**EXCERTO DO DOCUMENTO**

Noblesse oblige!
Os excelentes textos publicados sobre esta faiança pela Maria Andrade e pelo Luís Montalvão tiveram o efeito de despertar em mim o interesse por esta fábrica e pela sua produção. Quer em leilões, quer em feiras de velharias e antiguidades, o meu olhar, agora mais direccionado, fez-me cobiçar algumas peças. Foi o caso desta terrina e deste galheteiro que, pela pasta mais fina, pelo azul cobalto, pelo esmalte brilhante, poderão ser atribuídos (?) a Miragaia.
João da Rocha, natural de Sabadim, Arcos de Valdevez, regressado do Brasil, onde enriquecera, fundou e construiu a sua fábrica em terrenos anexos à Igreja de Miragaia. A sua laboração iniciou-se em 1775. Para tal, "contratou três oficiais que vieram do Rio de Janeiro, dois da fábrica do Rato e quatro da de Massarelos, todos eles portugueses e por consentimento dos proprietários das respectivas fábricas"1. Após a sua morte, em 1779, o seu sobrinho e herdeiro, João da Rocha Soares, vai tomar a direcção da fábrica, depois de regressar do Brasil. Em 1827 (2) ou 1830 (3), e para fazer face à crescente concorrência da porcelana inglesa, introduziu-se a produção de louça em "formas, imitando-se os respectivos tipos estrangeiros, sobretudo os ingleses"4. Segundo Vasco Valente, corresponde ao segundo período de laboração da fábrica, compreendido entre 1827 e 1840. Passa, nesta fase, a produzir "faiança tipo inglês, esmalte estanífero branco, pintura monocroma azul, sobre decalque obtido pelo processo de gravura em cobre"5.
É a este período que correspondem as marcas MP ou Miragaia/Porto, por vezes envolvidas em ramos de louro.

**TAREFAS A REALIZAR**
1. Segundo o texto sobre a faiança de Miragaia, em que ano começou a laboração da fábrica?
2. Dá seguimento ao texto sobre a faiança de Miragaia, começando logo depois da última frase apresentada.

**INFORMAÇÃO FORNECIDA**
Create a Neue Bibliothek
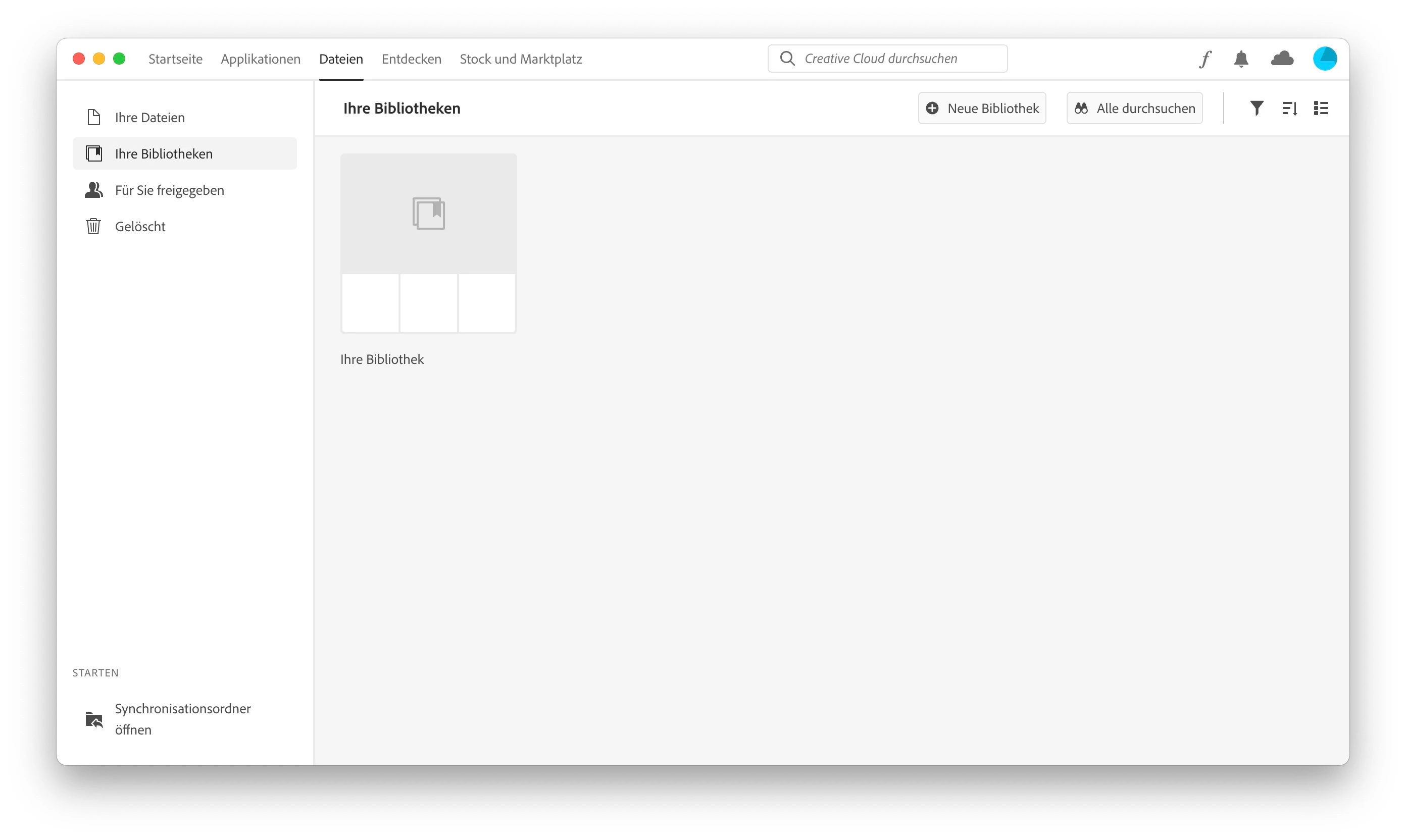 pyautogui.click(x=982, y=108)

**RESPOSTAS POR TAREFA**
1. Em 1775.

2.
Esta terrina moldada, de forma oval, com o bojo arredondado e colo baixo, apresenta alguns elementos que indiciam uma possível (?) produção de Miragaia. A decoração pintada e estampilhada, completada com alguns elementos de execução manual, revela a influência oriental nas construções, uma delas coberta com cúpula, rodeada por vegetação exuberante. A paisagem está inserida numa cartela, que se destaca pela cor forte do azul que a envolve. As diferentes nuances dos azuis, permitem uma noção de perspectiva e profundidade. Limita-a, na parte inferior, uma palma .
Um pormenor delicioso nas asas: dois pássaros, afrontados, talvez simbolizando um casal de noivos, porquanto era usual, em algumas regiões, oferecer peças de faiança como prenda de noivado.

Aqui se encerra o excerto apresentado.